Much of the early history of social statistics, strongly influenced by Quetelet, can be viewed as a search for the “average man” – that improbable man without qualities who could be comfortable with his feet in the ice chest and his hands in the oven. Some of this obsession can be attributed to the seductive appeal of the Gaussian law of errors. Everyone, as Poincaré famously quipped, believes in the normal law of errors: the theorists because they believe it is an empirical fact, and the empiricists because they believe that it is a mathematical theorem. Once in the grip of this Gaussian faith, it suffices to learn about means.
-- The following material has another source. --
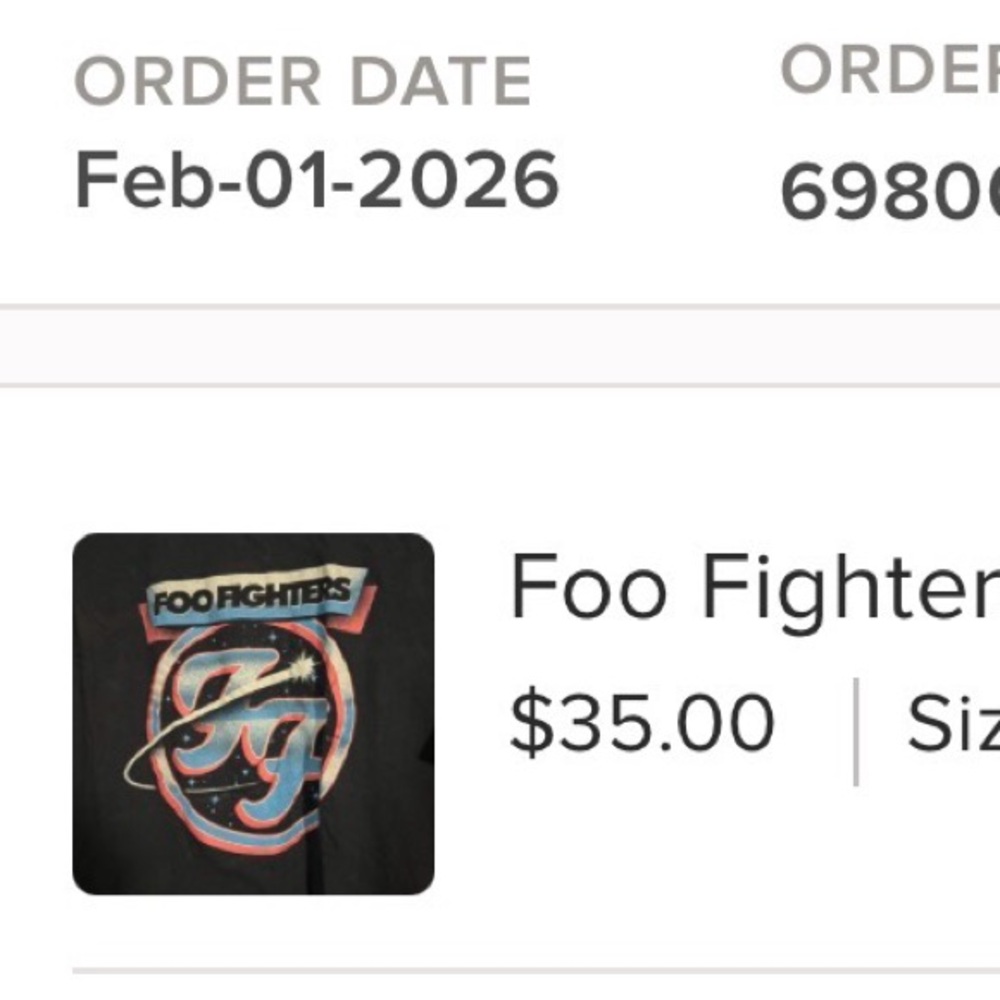Click the month Feb in the order date
This screenshot has width=1000, height=1000.
[128, 181]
But sufficiency, despite all its mathematical elegance, should be tempered by a skeptical empiricism: a willingness to peer occasionally outside the cathedral of mathematics and see the world in all its diversity.
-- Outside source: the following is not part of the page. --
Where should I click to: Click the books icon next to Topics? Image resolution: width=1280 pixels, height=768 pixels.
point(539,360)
There have been many prominent statistical voices who, like Galton, reveled in the heterogeneity of statistical life – who resisted proposals to throw the mountains of Switzerland into its lakes. Edgeworth (1920) mocked excessive reliance on “reasoning with the aid of the gens d'arme's hat – from which, as from the conjuror's, so much can be extracted.” Models for the conditional mean in which independently and identically distributed Gaussian “lerrors” are tacked on almost as an afterthought are rife throughout the realms of science. They are indispensable approximations in many settings. We have argued that it is sometimes useful to deconstruct these models, complementing the estimation of models for the conditional mean with estimates of a family of conditional quantile functions.